Дукандор Карим взял фотографию, какое-то время смотрел на нее, лицо его ничего не выражало, глаза были сухи как колодец в пустыне. Потом он спрятал фотографию за безрукавку.
— Благодарю тебя, путник, за добрые вести о моей семье.
— Благодарить следует не меня — намекнул Шифт.
— Благодарность за добро — известная черта нашего народа — сказал дуканщик Карим — и за зло тоже.
Шифт не понял, к чему были последние несколько слов, и решил, что пора переходить прямо к делу.
— Моих друзей интересует — остались ли у них еще друзья в этом городе?
— Друзья остались… — сказал дуканщик Карим — те, кто остались в живых.
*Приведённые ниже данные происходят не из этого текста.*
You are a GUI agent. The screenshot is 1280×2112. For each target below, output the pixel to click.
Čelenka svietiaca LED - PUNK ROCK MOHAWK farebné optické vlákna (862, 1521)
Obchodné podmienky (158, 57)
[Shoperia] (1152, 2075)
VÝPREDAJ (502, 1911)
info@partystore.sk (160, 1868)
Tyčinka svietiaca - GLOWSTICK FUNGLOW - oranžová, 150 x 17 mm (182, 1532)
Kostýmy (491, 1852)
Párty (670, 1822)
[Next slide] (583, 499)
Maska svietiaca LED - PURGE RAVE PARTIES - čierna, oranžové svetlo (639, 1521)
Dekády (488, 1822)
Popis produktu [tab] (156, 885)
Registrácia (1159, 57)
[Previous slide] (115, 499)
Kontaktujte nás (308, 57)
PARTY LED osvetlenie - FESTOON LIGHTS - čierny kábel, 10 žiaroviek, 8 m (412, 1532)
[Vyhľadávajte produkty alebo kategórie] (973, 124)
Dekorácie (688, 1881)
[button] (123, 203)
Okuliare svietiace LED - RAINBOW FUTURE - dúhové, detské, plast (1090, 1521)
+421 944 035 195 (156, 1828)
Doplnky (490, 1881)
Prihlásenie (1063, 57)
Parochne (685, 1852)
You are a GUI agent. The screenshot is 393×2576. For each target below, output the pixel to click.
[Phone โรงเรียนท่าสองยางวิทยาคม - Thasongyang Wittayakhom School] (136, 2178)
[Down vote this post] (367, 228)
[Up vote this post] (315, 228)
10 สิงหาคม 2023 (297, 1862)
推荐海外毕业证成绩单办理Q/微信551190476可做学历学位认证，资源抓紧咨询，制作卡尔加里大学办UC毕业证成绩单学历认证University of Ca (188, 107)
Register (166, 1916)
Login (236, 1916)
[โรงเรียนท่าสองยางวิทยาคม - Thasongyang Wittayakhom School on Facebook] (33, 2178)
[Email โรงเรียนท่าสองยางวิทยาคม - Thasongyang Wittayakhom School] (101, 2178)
Но их дружеские чувства сильно подорваны.
Шифт улыбнулся.
— Не далее чем через месяц, к вам в дукан придет человек и купит самый большой и красивый ковер, какой только будет висеть в этом дукане. И самый дорогой.
— И что этот человек захочет узнать?
— Последние новости, эфенди Карим, как всегда. Последние новости. Моих друзей всегда интересуют всяческие новости…
Дукандор Карим немного подумал. Потом — решительно достал из-за отворота безрукавки фотографию внуков, и вернул гостю.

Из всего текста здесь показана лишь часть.